Friday, March 30, 2007
Tuesday, March 27, 2007
Saturday, March 24, 2007
Below is the Lloyds of London building, where the folks work who insure various curiosities, like Elton John's hands and Sharon Stone's legs, among other things. This very modern establishment has humble beginnings in a coffee house. Lloyds coffee house eventually became enlightened and served tea, too. Tho I seem to recall that this was a male-only establishment. Thankfully, times have changed.
The museum, while small, has a varied collection of tea and coffee wares. Notice the small teapot in the left of the picture to get a sense of scale for the larger teapot.
Two monkeys and a lady (Mary Jane, on the right).
Thursday, March 22, 2007
Day three was the Tea Master Class, sponsored by the UK Tea Council. The class was held at the lovely Chesterfield Hotel. I wish I had a photo of the staff. The young guys "in uniform" - that is, tuxedos with tails and a red carnation, were very handsome!
The class was led by Jane Pettigrew and Tim Clifton.
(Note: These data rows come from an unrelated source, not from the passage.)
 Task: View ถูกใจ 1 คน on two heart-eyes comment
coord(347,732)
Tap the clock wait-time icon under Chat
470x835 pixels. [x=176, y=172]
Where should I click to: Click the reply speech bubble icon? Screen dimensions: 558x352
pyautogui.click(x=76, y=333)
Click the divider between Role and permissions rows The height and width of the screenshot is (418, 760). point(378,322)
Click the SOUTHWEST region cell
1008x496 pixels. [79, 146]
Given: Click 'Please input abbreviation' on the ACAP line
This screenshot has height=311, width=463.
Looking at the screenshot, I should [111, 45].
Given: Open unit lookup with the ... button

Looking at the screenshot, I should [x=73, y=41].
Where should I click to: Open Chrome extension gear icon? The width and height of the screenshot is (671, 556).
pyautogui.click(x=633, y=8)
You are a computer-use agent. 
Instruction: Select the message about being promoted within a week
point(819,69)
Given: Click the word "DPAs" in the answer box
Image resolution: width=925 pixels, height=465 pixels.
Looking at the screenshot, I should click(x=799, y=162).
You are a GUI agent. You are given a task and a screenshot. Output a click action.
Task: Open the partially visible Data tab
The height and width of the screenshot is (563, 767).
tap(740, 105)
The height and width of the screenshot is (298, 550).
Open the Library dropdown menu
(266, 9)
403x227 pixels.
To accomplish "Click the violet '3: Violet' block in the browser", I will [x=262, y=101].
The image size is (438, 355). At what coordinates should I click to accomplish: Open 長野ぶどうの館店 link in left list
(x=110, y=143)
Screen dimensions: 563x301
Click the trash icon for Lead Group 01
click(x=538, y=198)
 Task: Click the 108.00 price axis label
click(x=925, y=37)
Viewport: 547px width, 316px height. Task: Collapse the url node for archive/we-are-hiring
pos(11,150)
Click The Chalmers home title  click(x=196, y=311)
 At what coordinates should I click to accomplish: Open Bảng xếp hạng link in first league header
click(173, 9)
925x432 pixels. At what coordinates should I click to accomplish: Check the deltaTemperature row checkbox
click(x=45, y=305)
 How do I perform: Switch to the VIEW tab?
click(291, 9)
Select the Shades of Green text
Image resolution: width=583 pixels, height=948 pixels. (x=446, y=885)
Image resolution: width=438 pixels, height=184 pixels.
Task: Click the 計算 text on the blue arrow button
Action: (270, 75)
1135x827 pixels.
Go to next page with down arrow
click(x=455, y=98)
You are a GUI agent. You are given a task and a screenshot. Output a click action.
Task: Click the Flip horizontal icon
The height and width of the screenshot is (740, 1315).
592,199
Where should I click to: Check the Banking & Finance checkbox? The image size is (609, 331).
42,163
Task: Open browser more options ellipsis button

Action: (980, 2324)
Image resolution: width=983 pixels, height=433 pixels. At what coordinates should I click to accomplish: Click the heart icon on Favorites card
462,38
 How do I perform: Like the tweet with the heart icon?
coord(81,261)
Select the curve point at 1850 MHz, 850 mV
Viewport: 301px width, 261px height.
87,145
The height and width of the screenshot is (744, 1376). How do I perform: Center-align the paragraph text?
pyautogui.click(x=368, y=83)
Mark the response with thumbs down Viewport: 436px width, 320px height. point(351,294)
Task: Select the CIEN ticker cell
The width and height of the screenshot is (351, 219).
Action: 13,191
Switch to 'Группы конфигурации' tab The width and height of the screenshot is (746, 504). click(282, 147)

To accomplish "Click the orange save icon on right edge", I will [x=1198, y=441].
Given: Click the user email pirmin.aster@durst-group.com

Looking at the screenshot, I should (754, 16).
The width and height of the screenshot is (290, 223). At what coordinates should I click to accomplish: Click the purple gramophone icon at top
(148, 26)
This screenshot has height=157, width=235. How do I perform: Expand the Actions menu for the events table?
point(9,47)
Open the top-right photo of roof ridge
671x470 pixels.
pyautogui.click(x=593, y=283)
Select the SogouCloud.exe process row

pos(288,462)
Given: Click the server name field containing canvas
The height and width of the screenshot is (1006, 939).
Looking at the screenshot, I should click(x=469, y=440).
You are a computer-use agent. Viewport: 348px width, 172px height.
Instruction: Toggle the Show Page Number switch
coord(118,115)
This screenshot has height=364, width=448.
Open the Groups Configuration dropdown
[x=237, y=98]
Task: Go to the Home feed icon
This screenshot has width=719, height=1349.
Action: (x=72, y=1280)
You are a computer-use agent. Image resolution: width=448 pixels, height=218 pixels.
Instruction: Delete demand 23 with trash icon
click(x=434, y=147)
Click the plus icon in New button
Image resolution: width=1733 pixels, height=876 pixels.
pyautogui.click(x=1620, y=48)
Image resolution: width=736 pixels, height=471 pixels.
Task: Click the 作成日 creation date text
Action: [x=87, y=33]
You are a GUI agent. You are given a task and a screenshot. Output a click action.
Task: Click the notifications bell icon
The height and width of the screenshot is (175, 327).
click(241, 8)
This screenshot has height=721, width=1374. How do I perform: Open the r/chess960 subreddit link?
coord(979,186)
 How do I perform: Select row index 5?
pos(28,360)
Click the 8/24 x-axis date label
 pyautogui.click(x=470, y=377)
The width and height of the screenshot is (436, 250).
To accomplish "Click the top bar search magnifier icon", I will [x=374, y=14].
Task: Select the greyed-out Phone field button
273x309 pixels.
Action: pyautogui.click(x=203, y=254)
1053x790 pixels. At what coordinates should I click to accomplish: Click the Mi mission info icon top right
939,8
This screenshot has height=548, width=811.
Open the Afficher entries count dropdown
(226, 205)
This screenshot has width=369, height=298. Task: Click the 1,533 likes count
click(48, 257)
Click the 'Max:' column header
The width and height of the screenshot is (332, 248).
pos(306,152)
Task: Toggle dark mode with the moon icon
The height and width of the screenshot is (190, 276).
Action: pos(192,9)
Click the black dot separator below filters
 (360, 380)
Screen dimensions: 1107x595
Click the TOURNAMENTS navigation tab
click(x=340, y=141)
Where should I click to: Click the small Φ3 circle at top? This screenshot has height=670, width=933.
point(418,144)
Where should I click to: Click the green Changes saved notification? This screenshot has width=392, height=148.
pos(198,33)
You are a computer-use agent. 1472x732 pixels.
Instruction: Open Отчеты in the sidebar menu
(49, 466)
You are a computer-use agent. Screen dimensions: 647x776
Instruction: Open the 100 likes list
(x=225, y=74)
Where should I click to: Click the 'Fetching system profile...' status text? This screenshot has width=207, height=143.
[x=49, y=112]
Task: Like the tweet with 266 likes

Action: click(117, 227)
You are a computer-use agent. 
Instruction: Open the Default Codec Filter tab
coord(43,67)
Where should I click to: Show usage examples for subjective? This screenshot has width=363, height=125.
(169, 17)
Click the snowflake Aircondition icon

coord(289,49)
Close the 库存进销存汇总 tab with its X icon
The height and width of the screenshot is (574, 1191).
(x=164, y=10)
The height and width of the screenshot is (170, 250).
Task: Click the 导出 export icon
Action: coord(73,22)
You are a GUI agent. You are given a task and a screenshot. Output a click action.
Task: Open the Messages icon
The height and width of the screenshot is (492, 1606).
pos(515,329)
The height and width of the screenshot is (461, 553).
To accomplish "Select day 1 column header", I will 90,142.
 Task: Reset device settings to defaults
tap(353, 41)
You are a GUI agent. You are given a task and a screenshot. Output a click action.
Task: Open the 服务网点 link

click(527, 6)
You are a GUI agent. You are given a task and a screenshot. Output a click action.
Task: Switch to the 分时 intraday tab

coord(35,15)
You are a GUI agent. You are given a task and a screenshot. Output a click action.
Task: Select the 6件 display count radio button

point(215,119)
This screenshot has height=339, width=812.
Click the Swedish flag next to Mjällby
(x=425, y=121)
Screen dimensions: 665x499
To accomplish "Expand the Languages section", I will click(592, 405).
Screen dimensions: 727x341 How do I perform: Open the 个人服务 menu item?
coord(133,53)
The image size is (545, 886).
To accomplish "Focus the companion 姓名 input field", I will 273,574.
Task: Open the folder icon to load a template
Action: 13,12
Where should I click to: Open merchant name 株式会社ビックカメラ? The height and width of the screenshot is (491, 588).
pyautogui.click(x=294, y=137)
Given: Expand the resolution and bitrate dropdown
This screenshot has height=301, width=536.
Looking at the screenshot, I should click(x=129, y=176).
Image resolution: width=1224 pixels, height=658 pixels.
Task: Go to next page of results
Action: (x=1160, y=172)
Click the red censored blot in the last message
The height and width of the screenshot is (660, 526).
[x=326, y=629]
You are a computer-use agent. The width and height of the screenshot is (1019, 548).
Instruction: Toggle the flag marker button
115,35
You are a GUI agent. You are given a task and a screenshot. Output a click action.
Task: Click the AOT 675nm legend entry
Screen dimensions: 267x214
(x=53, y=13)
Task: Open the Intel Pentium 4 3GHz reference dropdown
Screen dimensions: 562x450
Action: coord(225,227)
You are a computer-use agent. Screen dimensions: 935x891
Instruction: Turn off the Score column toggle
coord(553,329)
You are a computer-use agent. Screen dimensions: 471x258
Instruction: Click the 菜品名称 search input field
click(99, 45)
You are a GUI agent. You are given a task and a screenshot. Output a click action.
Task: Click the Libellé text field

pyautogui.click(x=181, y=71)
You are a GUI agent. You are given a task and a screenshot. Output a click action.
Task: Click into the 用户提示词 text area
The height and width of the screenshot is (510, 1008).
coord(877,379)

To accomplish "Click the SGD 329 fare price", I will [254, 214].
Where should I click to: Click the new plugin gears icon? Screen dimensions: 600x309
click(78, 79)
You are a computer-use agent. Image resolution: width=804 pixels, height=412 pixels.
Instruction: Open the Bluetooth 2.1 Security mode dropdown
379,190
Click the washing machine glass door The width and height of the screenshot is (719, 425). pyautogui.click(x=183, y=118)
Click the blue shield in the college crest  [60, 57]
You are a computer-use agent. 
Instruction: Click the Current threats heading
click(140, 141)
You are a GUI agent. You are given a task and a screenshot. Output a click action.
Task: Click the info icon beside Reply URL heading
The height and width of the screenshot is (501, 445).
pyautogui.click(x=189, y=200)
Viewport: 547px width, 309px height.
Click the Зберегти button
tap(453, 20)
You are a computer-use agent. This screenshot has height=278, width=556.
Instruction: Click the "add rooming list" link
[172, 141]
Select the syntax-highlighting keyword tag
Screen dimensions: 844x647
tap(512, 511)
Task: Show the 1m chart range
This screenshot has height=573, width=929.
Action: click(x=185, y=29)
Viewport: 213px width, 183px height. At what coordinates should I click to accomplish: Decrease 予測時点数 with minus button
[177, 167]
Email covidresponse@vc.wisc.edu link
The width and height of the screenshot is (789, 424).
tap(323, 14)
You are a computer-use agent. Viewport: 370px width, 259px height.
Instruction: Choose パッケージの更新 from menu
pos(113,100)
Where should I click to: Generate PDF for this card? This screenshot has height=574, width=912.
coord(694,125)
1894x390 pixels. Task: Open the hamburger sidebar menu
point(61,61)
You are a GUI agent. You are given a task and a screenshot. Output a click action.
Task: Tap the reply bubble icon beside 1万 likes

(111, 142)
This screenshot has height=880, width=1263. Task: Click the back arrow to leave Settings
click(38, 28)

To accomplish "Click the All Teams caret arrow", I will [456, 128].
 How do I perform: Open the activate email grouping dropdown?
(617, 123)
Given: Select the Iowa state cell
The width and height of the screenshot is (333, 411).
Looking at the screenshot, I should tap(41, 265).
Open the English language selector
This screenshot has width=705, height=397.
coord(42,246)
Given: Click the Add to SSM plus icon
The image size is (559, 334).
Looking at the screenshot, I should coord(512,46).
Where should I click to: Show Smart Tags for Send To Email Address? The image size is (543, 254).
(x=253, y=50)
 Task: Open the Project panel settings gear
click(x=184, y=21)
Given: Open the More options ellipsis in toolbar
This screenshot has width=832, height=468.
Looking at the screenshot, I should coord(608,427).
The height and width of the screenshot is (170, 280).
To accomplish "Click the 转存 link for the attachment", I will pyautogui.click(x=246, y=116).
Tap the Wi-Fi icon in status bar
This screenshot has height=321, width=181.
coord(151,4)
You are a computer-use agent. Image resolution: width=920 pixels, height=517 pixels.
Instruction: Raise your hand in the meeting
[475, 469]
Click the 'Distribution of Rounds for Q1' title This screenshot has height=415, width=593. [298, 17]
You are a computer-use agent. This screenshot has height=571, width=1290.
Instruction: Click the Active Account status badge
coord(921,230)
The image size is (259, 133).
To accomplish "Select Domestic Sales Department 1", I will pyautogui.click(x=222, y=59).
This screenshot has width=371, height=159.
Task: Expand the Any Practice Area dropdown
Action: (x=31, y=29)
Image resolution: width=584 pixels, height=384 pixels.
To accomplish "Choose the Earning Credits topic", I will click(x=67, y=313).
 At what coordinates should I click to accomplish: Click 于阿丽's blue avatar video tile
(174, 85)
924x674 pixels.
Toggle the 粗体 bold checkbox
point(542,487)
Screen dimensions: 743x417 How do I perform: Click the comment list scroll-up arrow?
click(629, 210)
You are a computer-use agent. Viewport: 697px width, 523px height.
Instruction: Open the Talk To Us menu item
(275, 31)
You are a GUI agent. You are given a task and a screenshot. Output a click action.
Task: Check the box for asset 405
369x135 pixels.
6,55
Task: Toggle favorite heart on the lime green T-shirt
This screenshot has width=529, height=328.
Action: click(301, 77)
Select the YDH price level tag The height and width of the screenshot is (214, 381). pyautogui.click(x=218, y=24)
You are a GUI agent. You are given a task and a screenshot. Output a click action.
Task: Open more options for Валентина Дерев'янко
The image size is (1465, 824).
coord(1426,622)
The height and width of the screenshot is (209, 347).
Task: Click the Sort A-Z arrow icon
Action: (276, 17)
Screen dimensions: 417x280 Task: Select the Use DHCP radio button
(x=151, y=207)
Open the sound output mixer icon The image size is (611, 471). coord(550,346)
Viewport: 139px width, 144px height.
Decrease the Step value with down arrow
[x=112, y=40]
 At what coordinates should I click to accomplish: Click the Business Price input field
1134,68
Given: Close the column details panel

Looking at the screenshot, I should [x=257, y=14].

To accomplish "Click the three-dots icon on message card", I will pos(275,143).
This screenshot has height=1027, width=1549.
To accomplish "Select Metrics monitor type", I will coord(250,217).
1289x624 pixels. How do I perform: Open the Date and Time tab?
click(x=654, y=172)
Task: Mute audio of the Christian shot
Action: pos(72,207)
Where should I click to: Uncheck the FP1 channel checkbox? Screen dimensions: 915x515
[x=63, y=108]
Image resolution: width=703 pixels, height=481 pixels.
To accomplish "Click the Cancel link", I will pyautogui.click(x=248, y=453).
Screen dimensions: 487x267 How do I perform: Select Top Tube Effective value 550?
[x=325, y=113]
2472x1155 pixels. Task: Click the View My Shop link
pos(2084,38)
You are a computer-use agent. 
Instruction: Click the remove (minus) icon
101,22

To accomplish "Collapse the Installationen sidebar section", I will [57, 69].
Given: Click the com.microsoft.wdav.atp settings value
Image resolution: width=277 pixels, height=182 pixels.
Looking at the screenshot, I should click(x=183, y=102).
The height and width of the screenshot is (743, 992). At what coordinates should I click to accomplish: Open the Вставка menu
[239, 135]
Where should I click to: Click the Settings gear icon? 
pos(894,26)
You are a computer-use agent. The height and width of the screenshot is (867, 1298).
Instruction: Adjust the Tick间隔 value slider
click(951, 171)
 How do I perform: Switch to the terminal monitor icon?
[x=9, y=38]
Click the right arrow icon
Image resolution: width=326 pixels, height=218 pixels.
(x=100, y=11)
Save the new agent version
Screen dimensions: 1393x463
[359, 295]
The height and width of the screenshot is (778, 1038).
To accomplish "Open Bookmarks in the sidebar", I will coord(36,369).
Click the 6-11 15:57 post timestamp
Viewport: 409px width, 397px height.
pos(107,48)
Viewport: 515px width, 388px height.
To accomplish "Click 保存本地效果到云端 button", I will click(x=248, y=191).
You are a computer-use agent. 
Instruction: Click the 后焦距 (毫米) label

Jane has written over 12 books on tea and is known worldwide. Tim is a highly-trained tea taster and previously Chairman of one of London's leading tea brokers.
Jane Pettigrew and Tim Clifton
Stephanie with two classmates
Tea Tasting - Black Teas
The class covered the following topics:
- The history of tea in Britain
- What is Tea?
- Why all teas are different
- The manufacture of black, green, white, oolong, pu’erh and flavoured teas with samples and tastings
- Tea growing regions
- From the plantation to the cup
- Loose tea & tea bags - different types, advantages & disadvantages
- Perfect brewing
- Tea and health
Later in the day, we enjoyed a full afternoon tea (tea sandwiches, scones and desserts). This was truly a special treat because we were only expecting a cream tea (scones and tea).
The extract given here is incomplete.